第30章

I almost started at the sound. Christie Steele! Christie Steele was my mother's body-servant, her very right hand, and, between ourselves, something like a viceroy over her. I recollected her perfectly; and though she had in former times been no favourite of mine, her name now sounded in my ear like that of a friend, and was the first word I had heard somewhat in unison with the associations around me. I sallied from Castle Treddles, determined to make the best of my way to Duntarkin, and my cicerone hung by me for a little way, giving loose to his love of talking--an opportunity which, situated as he was, the seneschal of a deserted castle, was not likely to occur frequently.

"Some folk think," said my companion, "that Mr. Treddles might as weel have put my wife as Christie Steele into the Treddles Arms; for Christie had been aye in service, and never in the public line, and so it's like she is ganging back in the world, as I hear. Now, my wife had keepit a victualling office."

"That would have been an advantage, certainly," I replied.

"But I am no sure that I wad ha' looten Eppie take it, if they had put it in her offer."

"That's a different consideration."

"Ony way, I wadna ha' liked to have offended Mr. Treddles. He was a wee toustie when you rubbed him again the hair; but a kind, weel-meaning man."

I wanted to get rid of this species of chat, and finding myself near the entrance of a footpath which made a short cut to Duntarkin, I put half a crown into my guide's hand, bade him good-evening, and plunged into the woods.

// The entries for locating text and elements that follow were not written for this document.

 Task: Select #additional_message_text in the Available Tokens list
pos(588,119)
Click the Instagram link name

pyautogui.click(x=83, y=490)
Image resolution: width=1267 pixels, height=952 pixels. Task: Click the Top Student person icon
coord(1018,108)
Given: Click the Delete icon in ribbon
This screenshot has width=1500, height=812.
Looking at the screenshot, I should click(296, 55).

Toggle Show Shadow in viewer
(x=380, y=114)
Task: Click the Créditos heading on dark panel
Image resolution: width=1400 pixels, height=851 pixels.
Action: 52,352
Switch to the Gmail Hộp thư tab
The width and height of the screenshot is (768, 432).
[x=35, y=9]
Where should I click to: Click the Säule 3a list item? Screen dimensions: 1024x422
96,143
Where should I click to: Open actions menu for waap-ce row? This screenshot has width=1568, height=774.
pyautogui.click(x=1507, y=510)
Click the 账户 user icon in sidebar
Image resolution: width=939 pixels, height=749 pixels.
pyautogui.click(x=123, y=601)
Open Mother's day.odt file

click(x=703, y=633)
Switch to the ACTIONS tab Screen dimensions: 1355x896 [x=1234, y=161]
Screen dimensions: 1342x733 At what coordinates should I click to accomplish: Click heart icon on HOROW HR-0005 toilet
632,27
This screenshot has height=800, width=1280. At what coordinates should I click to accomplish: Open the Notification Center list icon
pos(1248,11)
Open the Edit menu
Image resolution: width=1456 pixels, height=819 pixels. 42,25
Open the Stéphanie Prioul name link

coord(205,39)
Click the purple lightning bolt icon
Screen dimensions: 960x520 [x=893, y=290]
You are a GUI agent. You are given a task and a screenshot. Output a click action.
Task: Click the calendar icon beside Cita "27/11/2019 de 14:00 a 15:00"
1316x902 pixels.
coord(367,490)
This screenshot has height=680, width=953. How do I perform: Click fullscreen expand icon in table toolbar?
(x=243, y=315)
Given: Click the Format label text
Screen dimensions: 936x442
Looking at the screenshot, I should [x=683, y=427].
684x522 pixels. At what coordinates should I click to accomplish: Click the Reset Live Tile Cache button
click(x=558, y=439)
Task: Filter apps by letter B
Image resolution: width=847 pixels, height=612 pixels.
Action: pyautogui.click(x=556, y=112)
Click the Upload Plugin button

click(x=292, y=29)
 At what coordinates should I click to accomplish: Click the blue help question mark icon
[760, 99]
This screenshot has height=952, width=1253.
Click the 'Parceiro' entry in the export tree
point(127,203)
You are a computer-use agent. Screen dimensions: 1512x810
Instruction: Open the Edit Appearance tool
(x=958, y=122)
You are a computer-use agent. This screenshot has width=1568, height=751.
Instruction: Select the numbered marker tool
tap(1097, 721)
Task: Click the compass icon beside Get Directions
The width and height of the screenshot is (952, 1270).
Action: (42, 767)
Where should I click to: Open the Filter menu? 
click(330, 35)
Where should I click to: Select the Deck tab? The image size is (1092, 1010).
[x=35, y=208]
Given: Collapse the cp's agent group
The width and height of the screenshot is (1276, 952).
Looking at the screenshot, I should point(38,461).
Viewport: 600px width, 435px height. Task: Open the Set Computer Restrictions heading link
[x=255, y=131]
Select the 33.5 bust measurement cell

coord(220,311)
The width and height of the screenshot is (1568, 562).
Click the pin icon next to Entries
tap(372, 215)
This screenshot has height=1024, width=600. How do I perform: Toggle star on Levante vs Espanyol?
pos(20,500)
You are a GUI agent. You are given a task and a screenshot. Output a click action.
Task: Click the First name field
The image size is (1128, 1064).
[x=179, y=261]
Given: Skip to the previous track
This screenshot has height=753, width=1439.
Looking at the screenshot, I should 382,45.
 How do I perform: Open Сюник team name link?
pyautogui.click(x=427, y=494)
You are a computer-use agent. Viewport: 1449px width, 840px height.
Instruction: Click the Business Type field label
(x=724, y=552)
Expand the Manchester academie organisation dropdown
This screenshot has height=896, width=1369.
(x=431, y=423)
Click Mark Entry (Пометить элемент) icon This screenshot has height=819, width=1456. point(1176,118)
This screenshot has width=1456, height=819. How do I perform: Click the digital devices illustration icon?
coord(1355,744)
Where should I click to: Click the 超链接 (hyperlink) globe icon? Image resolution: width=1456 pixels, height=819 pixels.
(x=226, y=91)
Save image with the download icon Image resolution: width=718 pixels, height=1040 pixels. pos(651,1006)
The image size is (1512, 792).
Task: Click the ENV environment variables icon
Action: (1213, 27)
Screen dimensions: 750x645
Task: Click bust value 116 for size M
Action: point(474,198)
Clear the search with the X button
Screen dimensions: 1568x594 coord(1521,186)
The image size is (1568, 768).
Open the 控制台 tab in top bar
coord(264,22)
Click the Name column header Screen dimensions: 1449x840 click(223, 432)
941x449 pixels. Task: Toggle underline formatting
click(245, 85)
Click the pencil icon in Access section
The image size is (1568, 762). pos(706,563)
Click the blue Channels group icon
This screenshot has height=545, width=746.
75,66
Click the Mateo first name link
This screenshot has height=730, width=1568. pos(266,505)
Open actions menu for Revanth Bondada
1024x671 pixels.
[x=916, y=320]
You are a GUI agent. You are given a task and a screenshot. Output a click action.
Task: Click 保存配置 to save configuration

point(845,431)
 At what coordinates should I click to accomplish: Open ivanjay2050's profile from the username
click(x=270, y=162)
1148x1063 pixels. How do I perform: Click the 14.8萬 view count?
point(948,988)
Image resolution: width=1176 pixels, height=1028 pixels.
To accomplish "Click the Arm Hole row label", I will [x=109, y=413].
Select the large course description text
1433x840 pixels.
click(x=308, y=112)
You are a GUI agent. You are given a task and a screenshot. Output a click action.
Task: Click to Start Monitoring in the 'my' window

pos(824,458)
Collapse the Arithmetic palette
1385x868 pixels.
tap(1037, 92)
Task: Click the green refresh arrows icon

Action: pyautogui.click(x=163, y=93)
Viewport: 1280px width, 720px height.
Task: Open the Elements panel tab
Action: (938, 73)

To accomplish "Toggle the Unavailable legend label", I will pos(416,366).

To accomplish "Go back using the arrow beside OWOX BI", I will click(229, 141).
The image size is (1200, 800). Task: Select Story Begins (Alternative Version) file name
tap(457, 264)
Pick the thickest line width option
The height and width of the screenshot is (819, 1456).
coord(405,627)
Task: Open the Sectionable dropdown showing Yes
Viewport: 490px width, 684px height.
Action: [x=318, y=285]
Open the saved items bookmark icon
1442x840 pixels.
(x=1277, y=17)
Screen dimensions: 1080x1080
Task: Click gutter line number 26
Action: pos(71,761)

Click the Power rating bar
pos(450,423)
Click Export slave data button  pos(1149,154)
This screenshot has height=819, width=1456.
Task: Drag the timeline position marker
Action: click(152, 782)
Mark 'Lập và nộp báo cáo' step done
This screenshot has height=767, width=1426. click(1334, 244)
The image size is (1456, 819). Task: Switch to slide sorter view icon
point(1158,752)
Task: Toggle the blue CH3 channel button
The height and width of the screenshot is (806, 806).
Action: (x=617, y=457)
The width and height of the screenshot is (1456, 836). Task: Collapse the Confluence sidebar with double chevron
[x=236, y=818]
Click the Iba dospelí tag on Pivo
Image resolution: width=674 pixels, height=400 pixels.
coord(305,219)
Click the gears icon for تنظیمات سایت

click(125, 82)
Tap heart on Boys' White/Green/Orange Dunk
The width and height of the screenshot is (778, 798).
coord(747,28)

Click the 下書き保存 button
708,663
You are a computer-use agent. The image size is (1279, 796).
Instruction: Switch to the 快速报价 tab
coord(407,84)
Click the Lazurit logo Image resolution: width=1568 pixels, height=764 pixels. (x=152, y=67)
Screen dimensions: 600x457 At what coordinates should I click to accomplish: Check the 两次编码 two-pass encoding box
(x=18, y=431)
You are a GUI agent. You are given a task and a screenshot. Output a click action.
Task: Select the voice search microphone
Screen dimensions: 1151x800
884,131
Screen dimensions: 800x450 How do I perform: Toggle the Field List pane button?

"Hout, sir--fie, sir--no from the like of you. Stay, sir, ye wunna find the way that gate.--Odd's mercy, he maun ken the gate as weel as I do mysel'. Weel, I wad Iike to ken wha the chield is."

Such were the last words of my guide's drowsy, uninteresting tone of voice and glad to be rid of him, I strode out stoutly, in despite of large stones, briers, and BAD STEPS, which abounded in the road I had chosen. In the interim, I tried as much as I could, with verses from Horace and Prior, and all who have lauded the mixture of literary with rural life, to call back the visions of last night and this morning, imagining myself settled in same detached farm of the estate of Glentanner,--"Which sloping hills around enclose--Where many a birch and brown oak grows," when I should have a cottage with a small library, a small cellar, a spare bed for a friend, and live more happy and more honoured than when I had the whole barony. But the sight of Castle Treddles had disturbed all my own castles in the air. The realities of the matter, like a stone plashed into a limpid fountain, had destroyed the reflection of the objects around, which, till this act of violence, lay slumbering on the crystal surface, and I tried in vain to re-establish the picture which had been so rudely broken. Well, then, I would try it another way. I would try to get Christie Steele out of her PUBLIC, since she was not striving in it, and she who had been my mother's governante should be mine. I knew all her faults, and I told her history over to myself.